- **List of tasks**
a. Reproduce verbatim a portion of the passage on light sensors in a display panel, beginning at the words "Accordingly, in a" and ending after the words "the touch panel.".
b. In the passage on light sensors in a display panel, what does making the transparent electrodes narrower at their connected portions reduce?
c. Continue the passage on light sensors in a display panel from its final sentence.

- **Quoted passage**

— begin —

A display device of the present invention, in order to attain the object, includes a display panel in which a light sensor is provided in each pixel, has transparent electrodes which cover the light sensors provided, and the transparent electrodes are electrically insulated from pixel electrodes in pixels.

According to the structure, the light sensors are covered with the transparent electrodes, and the transparent electrodes are electrically insulated from the pixel electrodes. Therefore, the light sensors are not covered with the pixel electrodes, meanwhile the light sensors are shielded from electric noise caused by variation in electric potentials in the pixel electrodes. Thereby, the electric noise caused by the pixel electrodes will not affect the light sensors. Accordingly, deterioration of sensitivity of the light sensors is preventable. As a result, the light sensors can be improved to have a greater sensitivity than a conventional light sensor built-in display panel.

Accordingly, in a case of applying the display device of the present invention to a light sensor touch panel built-in liquid crystal display device, the greater sensitivity of the light sensors provides a greater perception to a touch panel operation of a user, thereby causing an improvement in operability of the touch panel.

It is preferable that the transparent electrodes which cover the individual light sensors are electrically connected with each other.

Other signals and external noise other than the electric noise caused by the pixel electrodes have an effect on the light sensors. To deal with this problem, an electric connection between the transparent electrodes disperses the effect of the other signals and the external noise. Therefore, the light sensors become less susceptible to the other signals and the external noise.

Further, it is preferable that a predetermined electric potential is applied on the transparent electrodes.

The predetermined electric potential is applied on the transparent electrodes so as to prevent variation in electric potentials caused by the other signals and the external noise which are given to the transparent electrodes themselves. Further, this reduces the effect of the electric noise more surely. That is, in the case, the transparent electrodes which cover the light sensors function as shield electrodes for preventing the noise from entering the light sensors.

It is preferable that the transparent electrodes are narrower in width at connected portions thereof than the other portions thereof than the connected portions.

In the case, the connected portions of the transparent electrodes generally have wirings for driving pixel electrodes provided. Therefore, if surface areas of the transparent electrodes of the connected portions are large, parasitic capacitance of the transparent electrodes and the wirings increases. Accordingly, it is preferable that the surface areas of the transparent electrodes of the connected portions are as small as possible. Consequently, as described above, the transparent electrodes are narrower in width at the connected portions thereof than the other portions thereof than the connected portions. This can reduces the parasitic capacitance.

Further, when the display device is a liquid crystal display device having a vertical liquid crystal mode with an axisymmetric alignment, the above configuration in which the widths of the connected portions of the transparent electrodes are narrow makes shapes of the electrodes rectangular as with display sections.

Thereby, liquid crystal molecules on the transparent electrodes are aligned axisymmetrically as liquid crystal molecules on the display sections. This stabilizes alignment states of the liquid crystal molecules, thereby improving a display quality.

Meanwhile, when the transparent electrodes do not have a so-called constriction structure in which, as described above, the widths of the connected portions of the transparent electrodes are narrow, the alignment of the liquid crystal molecules are not adjusted per pixels, and the alignment states of the liquid crystal molecules are different per pixels, thereby causing rough reflection display. Further, the unstable alignment of the liquid crystal molecules would spread to a transparent area. That would possibly cause rough transparent display.

— end —

- **Material**
— begin —

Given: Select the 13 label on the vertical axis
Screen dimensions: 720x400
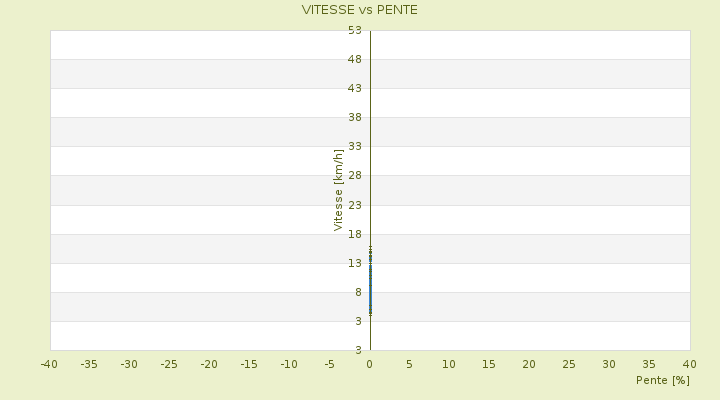Looking at the screenshot, I should point(355,263).
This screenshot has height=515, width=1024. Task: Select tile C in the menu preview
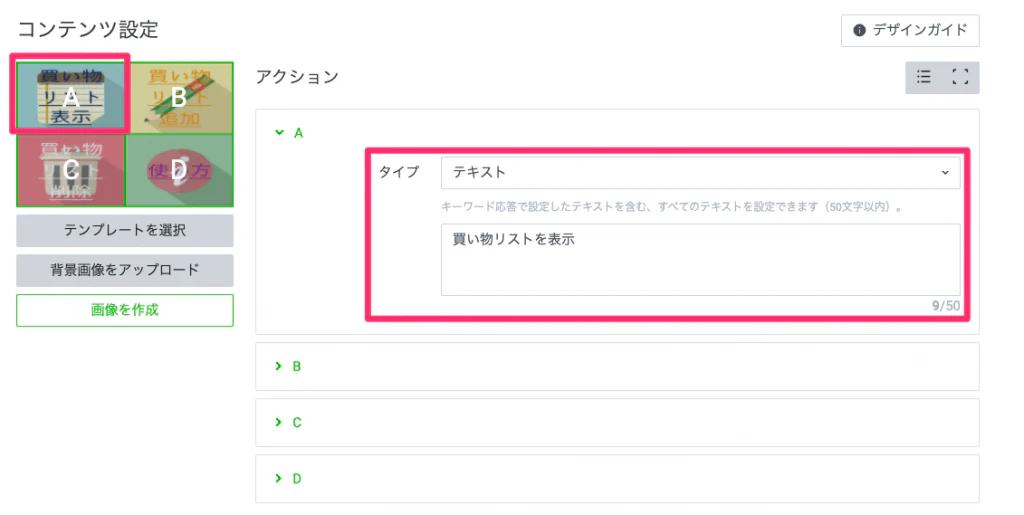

— end —

- **Answers for the exercise**
a.
Accordingly, in a case of applying the display device of the present invention to a light sensor touch panel built-in liquid crystal display device, the greater sensitivity of the light sensors provides a greater perception to a touch panel operation of a user, thereby causing an improvement in operability of the touch panel.

b. It reduces the parasitic capacitance between the transparent electrodes and the wirings for driving the pixel electrodes.

c.
It is preferable that the display panel includes a substrate and a counter substrate wherein the substrate has the pixel electrodes on one side and the counter substrate has counter electrodes on one side thereof that faces the one side of the substrate on which the pixel electrodes are provided, and when the counter electrodes of the counter substrate are driven by AC, the electric potentials applied on the transparent electrodes are set at an intermediate values of electric potentials of the counter electrodes.

As described above, it is configured that the counter electrodes of the counter substrate are driven by AC and the electric potentials of the transparent electrodes are set at the intermediate values of the electric potentials of the counter electrodes. For example, in a case that a display device is a liquid crystal display device, this configuration makes it possible that positive and negative polarities of electric fields to be applied on liquid crystals on the transparent electrodes are same in magnitude so that a stable display quality is obtained without causing flicker.

It is preferable that the display panel includes the substrate and the counter substrate wherein the substrate has the pixel electrodes on one side and the counter substrate has the counter electrodes on one side thereof that feces the one side of the substrate on which the pixel electrodes are provided, and when the counter electrodes of the counter substrate are driven by DC, the electric potentials applied on the transparent electrodes are set at the same as those of the counter electrodes.

As described above, it is configured that the counter electrodes of the counter substrate are driven by DC and the electric potentials applied on the transparent electrodes are set at the same as those of the counter electrodes. For example, in a case that a display device is a liquid crystal display device of a normally black, this configuration makes it possible that a direct current component is not applied onto liquid crystals on the transparent electrodes so that the liquid crystals on the transparent electrodes are oriented into a black display state. Accordingly, a good display quality is obtained without deterioration of contrast.

Further, because the direct current component is not applied onto the liquid crystals on the transparent electrodes, it becomes possible to avoid problems such as spots caused by an ionic impurity.

It is preferable that the transparent electrodes are formed on a same layer as the pixel electrodes.

In the case, the transparent electrodes and the pixel electrodes are produced in a same step. That is, the transparent electrodes and the pixel electrodes may be produced by patterning a transparent electrode layer into patterns as designed.

Accordingly, a method for producing a display device can be simplified.

It is preferable that light shields for shielding light in marginal parts of light-sensitive portions of the light sensors are formed.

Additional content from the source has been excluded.